[Stored data entries]

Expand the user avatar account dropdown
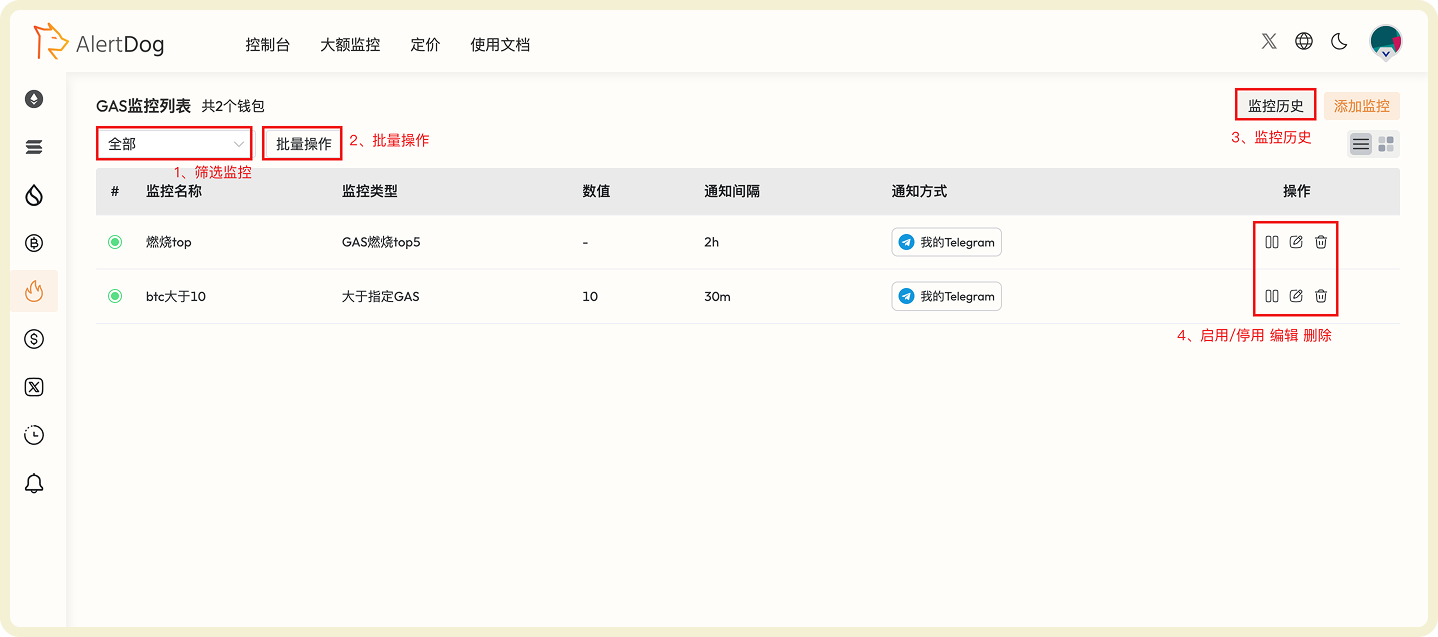1438x637 pixels. tap(1385, 42)
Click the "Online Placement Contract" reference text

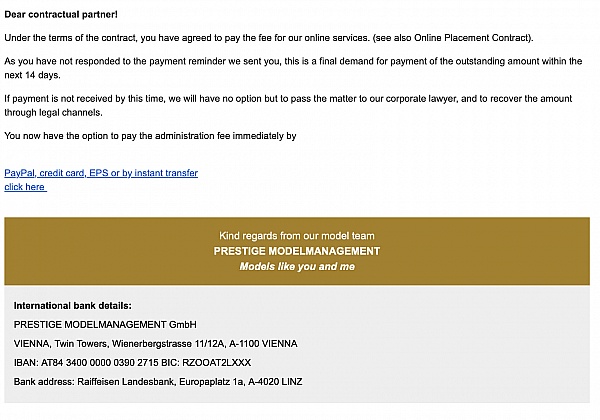476,38

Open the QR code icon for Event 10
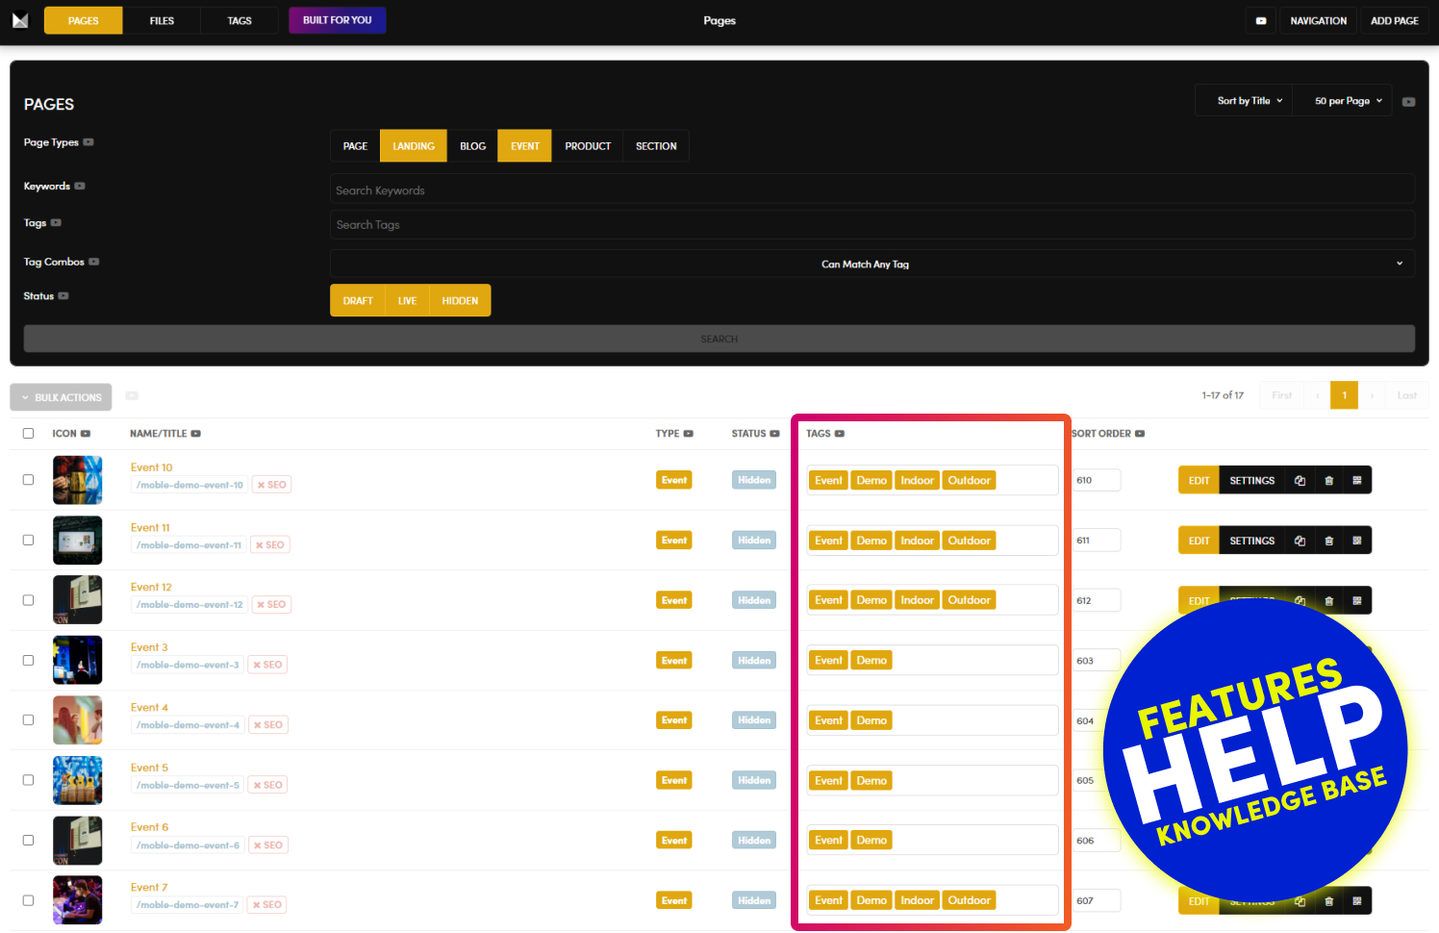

* **WHAT IS BEING ASKED**: What belongs in the answer is each line above, reproduced exactly, and no picture.

* **RESPONSE TO THIS TASK**:
Expand the user avatar account dropdown
1438x637 pixels. tap(1385, 42)
Click the "Online Placement Contract" reference text

476,38

Open the QR code icon for Event 10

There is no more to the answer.